Hundreds of thousands of pensioners are thought to be owed a tax refund after HMRC admitted it had overcharged them for at least a decade. The taxman's blunder, which affected up to 8.7 million individuals, stems from an error in calculating state pension income that has resulted in higher tax bills.
The mistake lies in how HMRC accounts for the annual increase in the state pension under the 'triple lock' mechanism. While the state pension rises each April – guaranteeing an increase based on 2.5 per cent, inflation, or average earnings growth – HMRC's calculations used 52 weeks of the higher rate for the entire tax year, deviating from its own guidance.

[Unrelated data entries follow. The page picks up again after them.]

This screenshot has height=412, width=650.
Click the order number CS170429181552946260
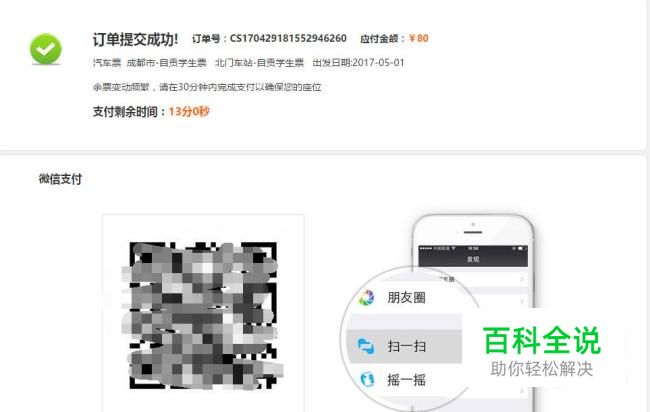288,38
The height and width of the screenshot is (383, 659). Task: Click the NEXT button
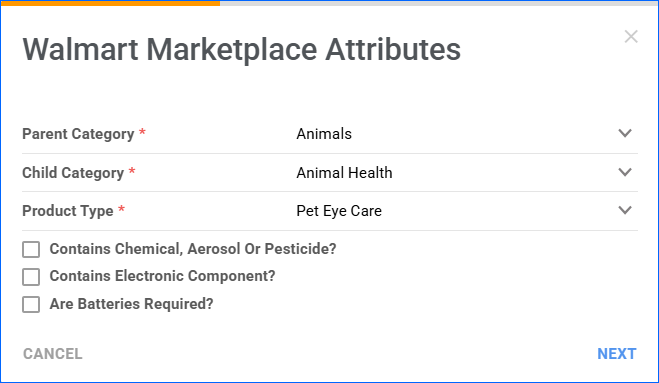coord(617,354)
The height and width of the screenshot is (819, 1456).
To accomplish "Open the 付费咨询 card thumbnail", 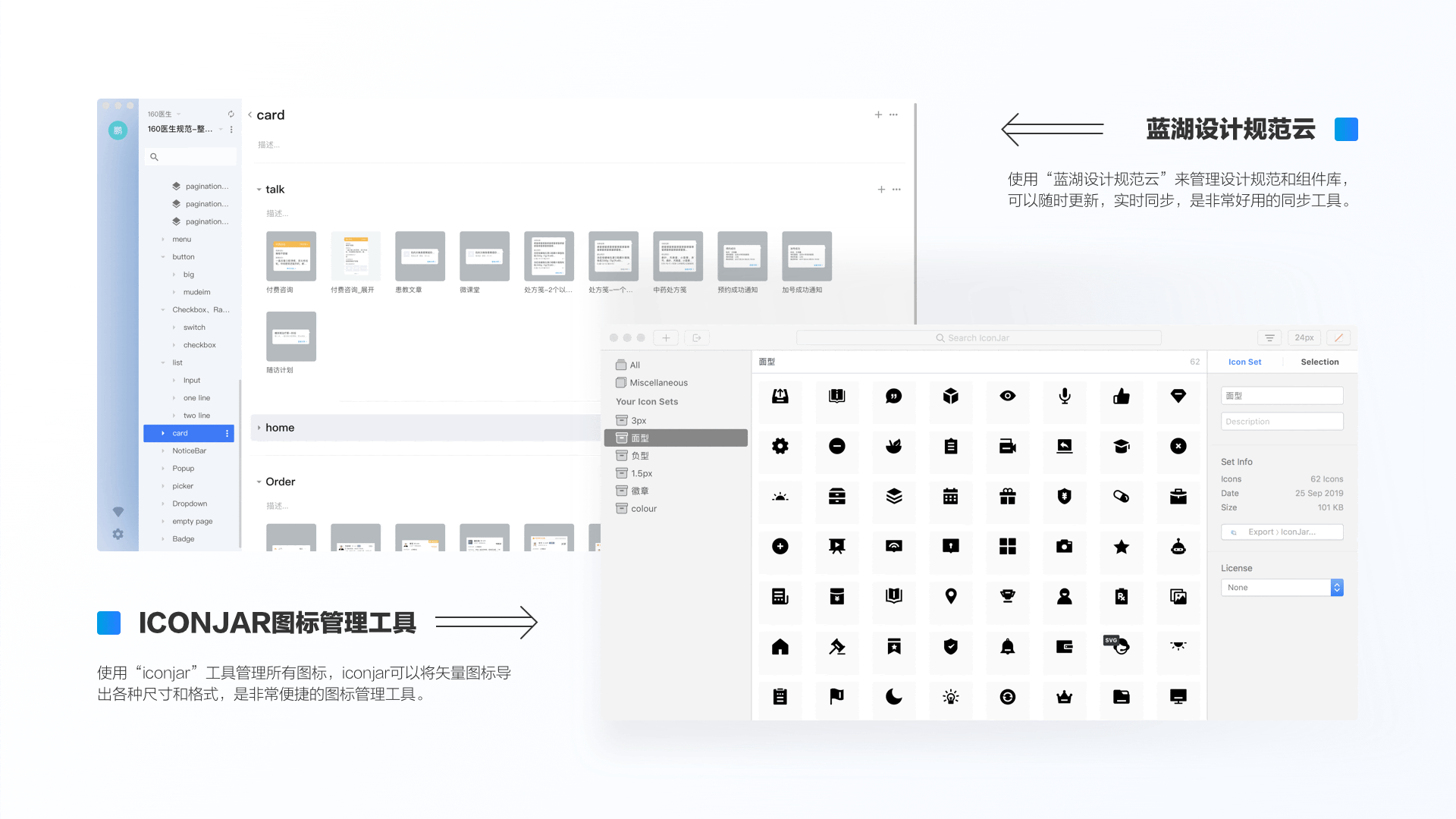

This flawed methodology impacted pensioners paying income tax through both self-assessment and Pay As You Earn (PAYE) schemes, with the extent of overtaxation growing annually. For example, with the state pension rising to £230.20 per week for the 2025/26 tax year from £221.20 the prior year, the income was incorrectly recorded as £9.05 higher. This translated to an additional £1.80 in tax for basic-rate taxpayers and £3.60 for higher-rate taxpayers.
HMRC's records indicate an average overpayment of £5 per affected individual, with a collective total of estimated £43.5 million in overpaid tax last year. The department is now working to quantify the full scope of individuals affected and rectify the underlying problem later this summer.
The revelation comes as households are under increasing pressure from rising living costs and interest rates. For many pensioners on fixed incomes, any unexpected tax burden can have a significant impact on their disposable income, making it harder to make ends meet.